§ **PROVIDED PASSAGE**
Filed pursuant to Rule 424(b)(3)

Registration No. 333-239185

PROSPECTUS SUPPLEMENT NO. 99

(to Prospectus dated July 17, 2020)

 

LOGO

Nikola Corporation

Up to 53,390,000 Shares of Common Stock

Up to 23,890,000 Shares of Common Stock Issuable Upon Exercise of Warrants

 

 

This prospectus supplement supplements the prospectus dated July 17, 2020 (the “Prospectus”), which forms a part of our registration statement on Form S-1 (No. 333-239185). This prospectus supplement is being filed to update and supplement the information in the Prospectus with the information contained in our current report on Form 8-K, filed with the Securities and Exchange Commission on November 14, 2024 (the “Current Report”). Accordingly, we have attached the Current Report to this prospectus supplement.

The Prospectus and this prospectus supplement relates to the issuance by us of up to an aggregate of up to 23,890,000 shares of our common stock, $0.0001 par value per share (“Common Stock”), which consists of (i) up to 890,000 shares of Common Stock that are issuable upon the exercise of 890,000 warrants (the “Private Warrants”) originally issued in a private placement in connection with the initial public offering of VectoIQ and (ii) up to 23,000,000 shares of Common Stock that are issuable upon the exercise of 23,000,000 warrants (the “Public Warrants” and, together with the Private Warrants, the “Warrants”) originally issued in the initial public offering of VectoIQ.

The Prospectus and this prospectus supplement also relate to the offer and sale from time to time by the selling securityholders named in the Prospectus (the “Selling Securityholders”) of (i) up to 53,390,000 shares of Common Stock (including up to 890,000 shares of Common Stock that may be issued upon exercise of the Private Warrants) and (ii) up to 890,000 Private Warrants.

Our Common Stock is listed on the Nasdaq Global Select Market under the symbol “NKLA”. On November 13, 2024, the closing price of our Common Stock was $3.12.

§ **SUPPLIED ENTRIES**

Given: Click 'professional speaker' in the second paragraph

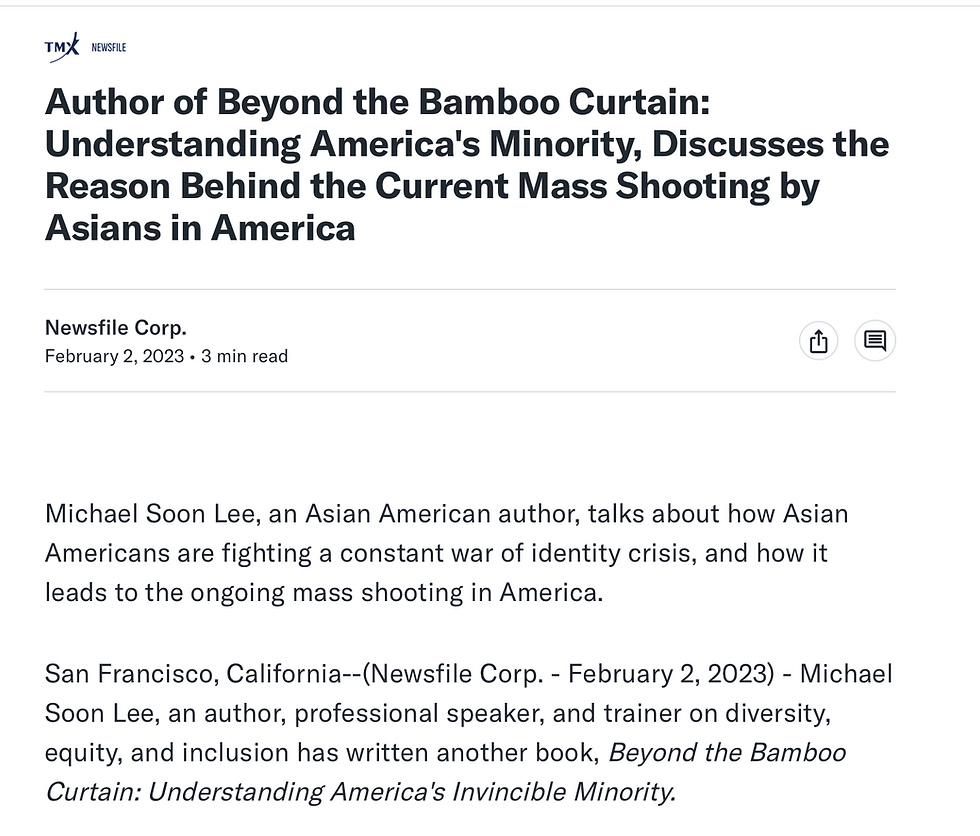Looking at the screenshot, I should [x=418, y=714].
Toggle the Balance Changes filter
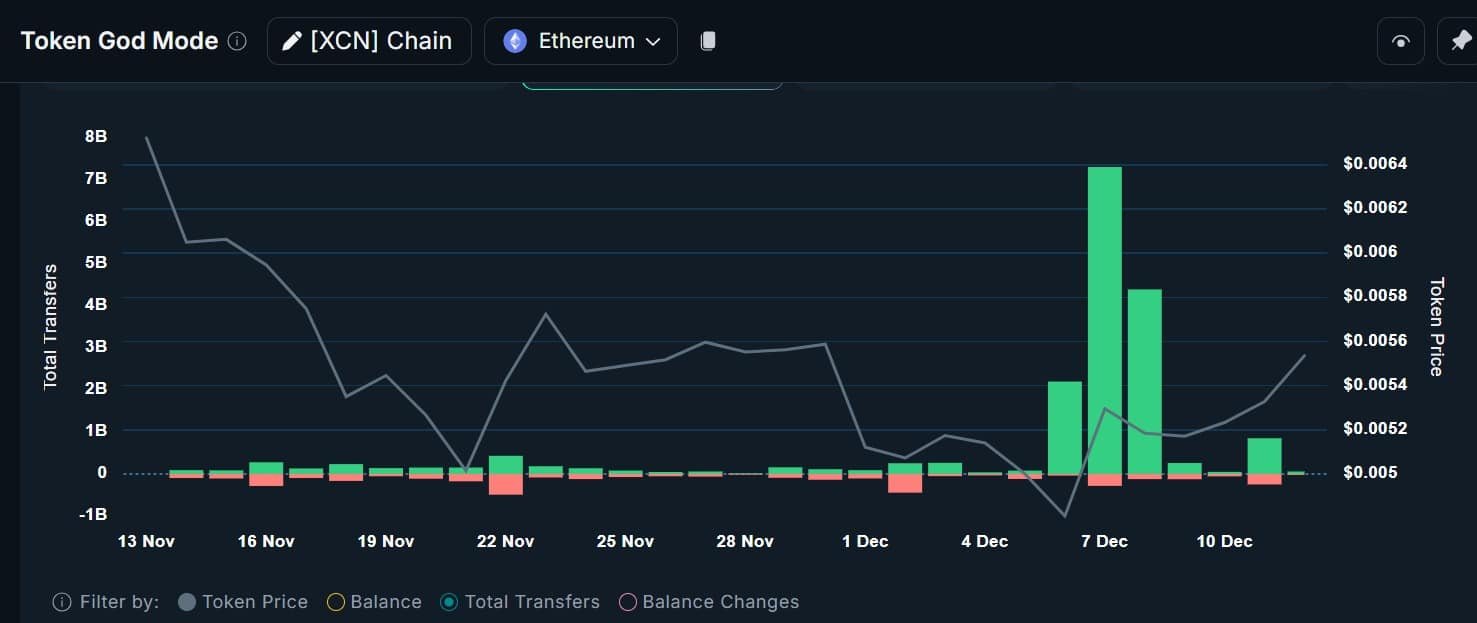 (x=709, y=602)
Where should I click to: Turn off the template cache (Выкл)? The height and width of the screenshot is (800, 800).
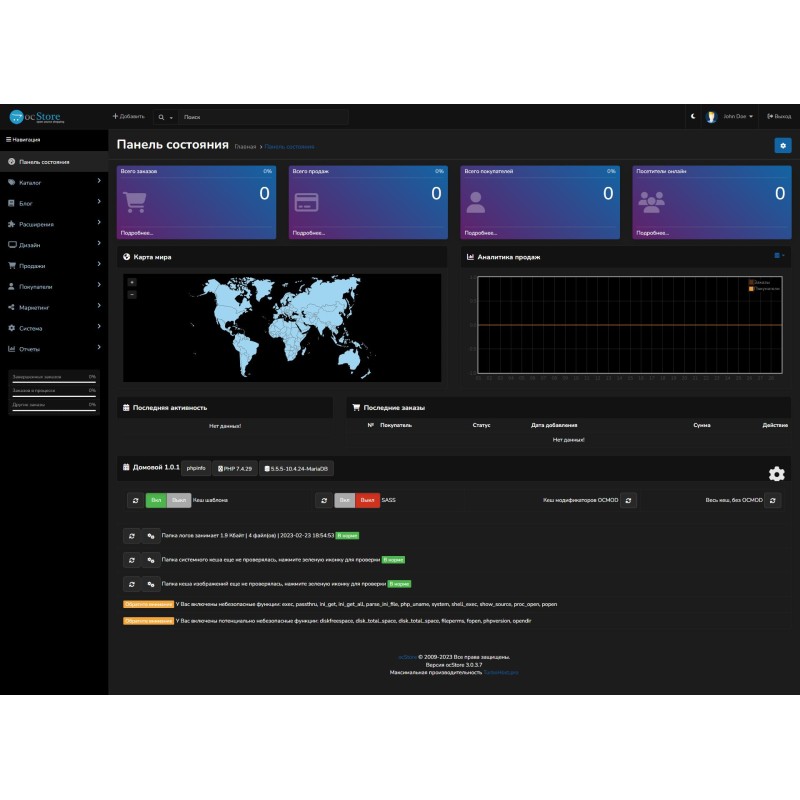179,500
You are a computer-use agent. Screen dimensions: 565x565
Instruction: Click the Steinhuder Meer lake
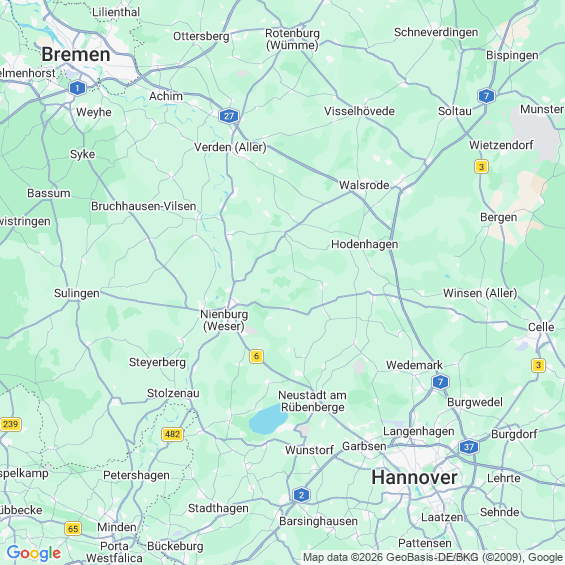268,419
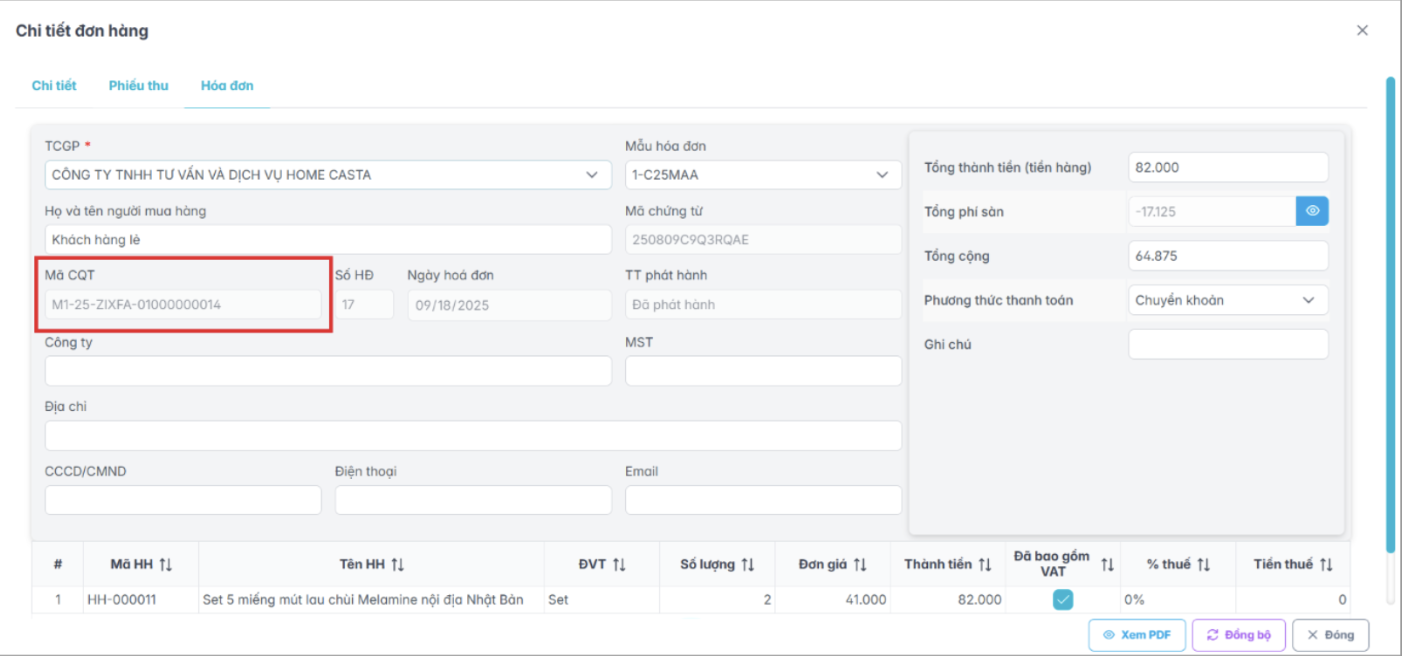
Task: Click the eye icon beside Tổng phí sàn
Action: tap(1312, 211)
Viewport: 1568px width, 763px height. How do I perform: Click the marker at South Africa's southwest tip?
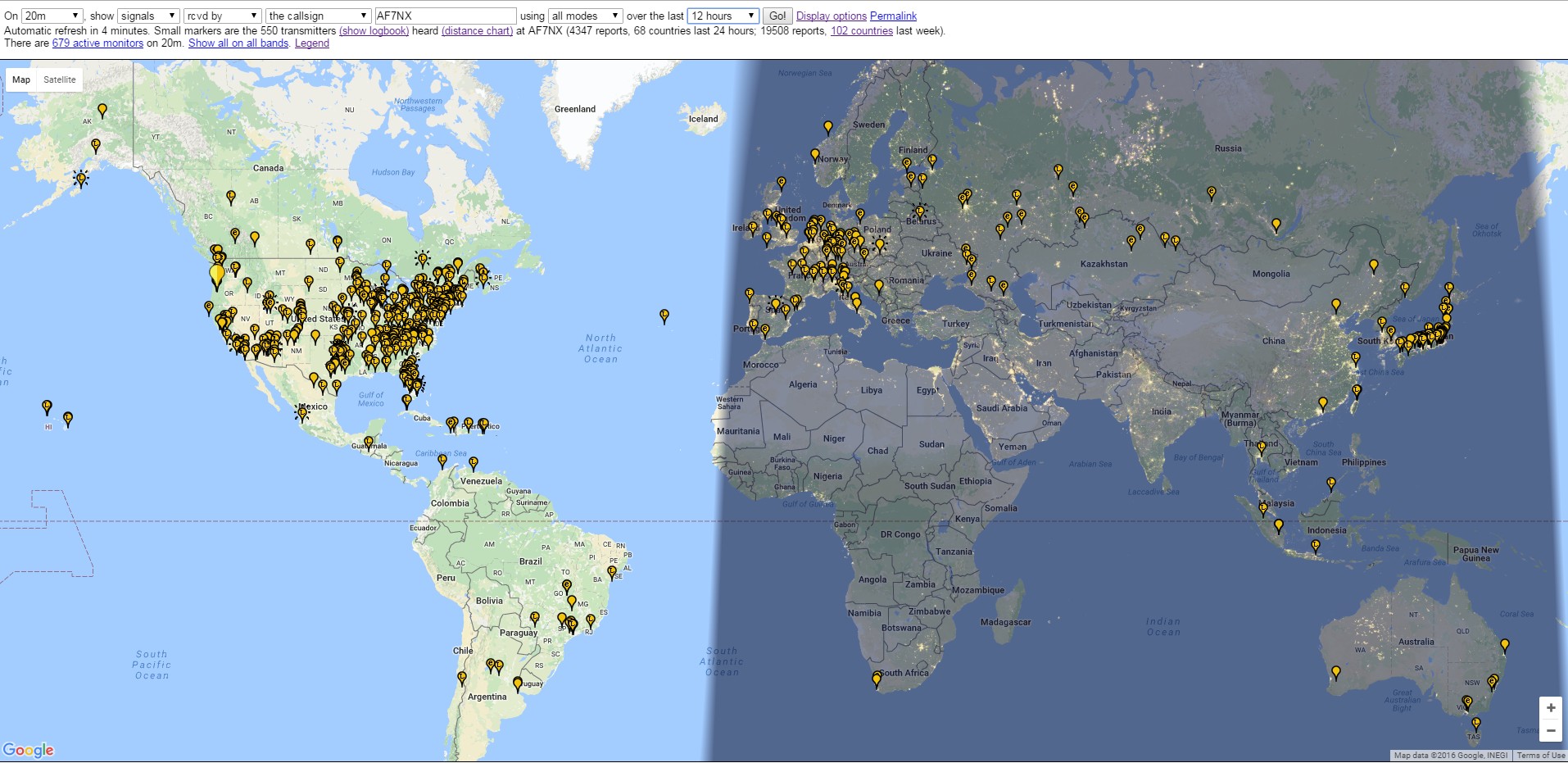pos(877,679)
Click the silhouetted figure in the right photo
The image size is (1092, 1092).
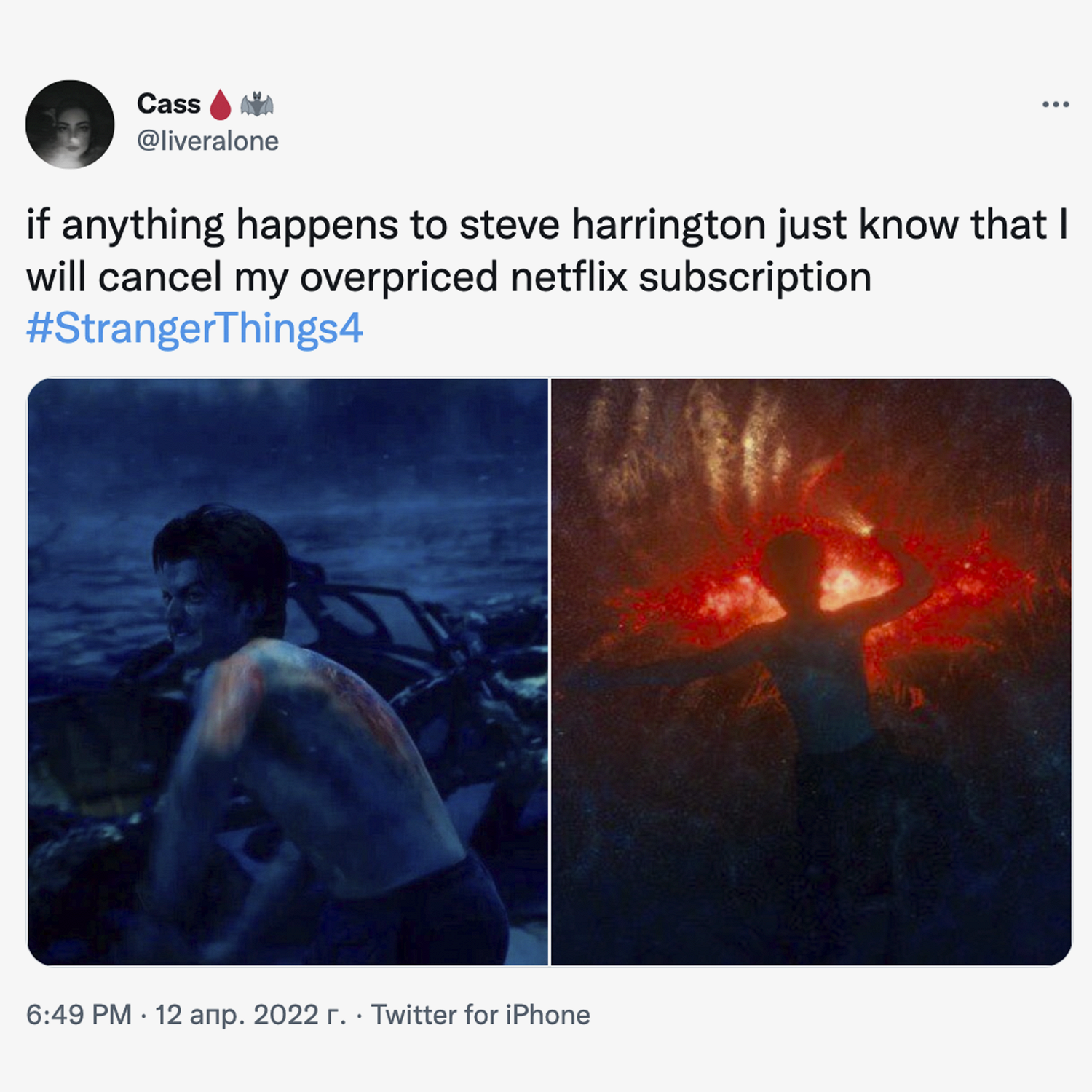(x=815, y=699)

§ **YOUR INSTRUCTIONS**
Extend the Nikola Corporation prospectus supplement from where it stops, after the sentence giving the November 13, 2024 closing price of the common stock.

§ **EXERCISE RESPONSE**
This prospectus supplement updates and supplements the information in the Prospectus and is not complete without, and may not be delivered or utilized except in combination with, the Prospectus, including any amendments or supplements thereto. This prospectus supplement should be read in conjunction with the Prospectus and if there is any inconsistency between the information in the Prospectus and this prospectus supplement, you should rely on the information in this prospectus supplement.

 

 

See the section entitled “Risk Factors” beginning on page 7 of the Prospectus to read about factors you should consider before buying our securities.

Neither the Securities and Exchange Commission nor any state securities commission has approved or disapproved of these securities or determined if this prospectus supplement or the Prospectus is truthful or complete. Any representation to the contrary is a criminal offense.

 

 

The date of this prospectus supplement is November 14, 2024.


 

 

UNITED STATES

SECURITIES AND EXCHANGE COMMISSION

Washington, D.C. 20549

 

 

FORM 8-K

 

 

CURRENT REPORT

Pursuant to Section 13 or 15(d)

of the Securities Exchange Act of 1934

Date of Report (Date of earliest event reported): November 13, 2024

 

 

NIKOLA CORPORATION

(Exact name of registrant as specified in its charter)

 

 

 

Delaware   001-38495   82-4151153

(State or Other Jurisdiction

of Incorporation)

 

(Commission

File Number)

  (I.R.S. Employer
Identification No.)

 

4141 E Broadway Road
Phoenix, AZ
  85040
(Address of principal executive offices)   (Zip Code)

(480) 581-8888

(Registrant’s telephone number,

including area code)

N/A

(Former name or former address, if changed since last report.)

 

 

Check the appropriate box below if the Form 8-K filing is intended to simultaneously satisfy the filing obligation of the registrant under any of the following provisions:

 

Written communications pursuant to Rule 425 under the Securities Act (17 CFR 230.425)

 

Soliciting material pursuant to Rule 14a-12 under the Exchange Act (17 CFR 240.14a-12)

 

Pre-commencement communications pursuant to Rule 14d-2(b) under the Exchange Act (17 CFR 240.14d-2(b))

 

Pre-commencement communications pursuant to Rule 13e-4(c) under the Exchange Act (17 CFR 240-13e-4(c))

Securities registered pursuant to Section 12(b) of the Act:

 

Title of each class

 

Trading

symbol(s)

 

Name of each exchange
on which registered

Common Stock, $0.0001 par value per share   NKLA   The Nasdaq Stock Market LLC

Indicate by check mark whether the registrant is an emerging growth company as defined in Rule 405 of the Securities Act of 1933 (§ 230.405 of this chapter) or Rule 12b–2 of the Securities Exchange Act of 1934 (§240.12b–2 of this chapter).

Emerging growth company ☐

If an emerging growth company, indicate by check mark if the registrant has elected not to use the extended transition period for complying with any new or revised financial accounting standards provided pursuant to Section 13(a) of the Exchange Act. ☐

 

 

 


Item 1.01

Entry into a Material Definitive Agreement.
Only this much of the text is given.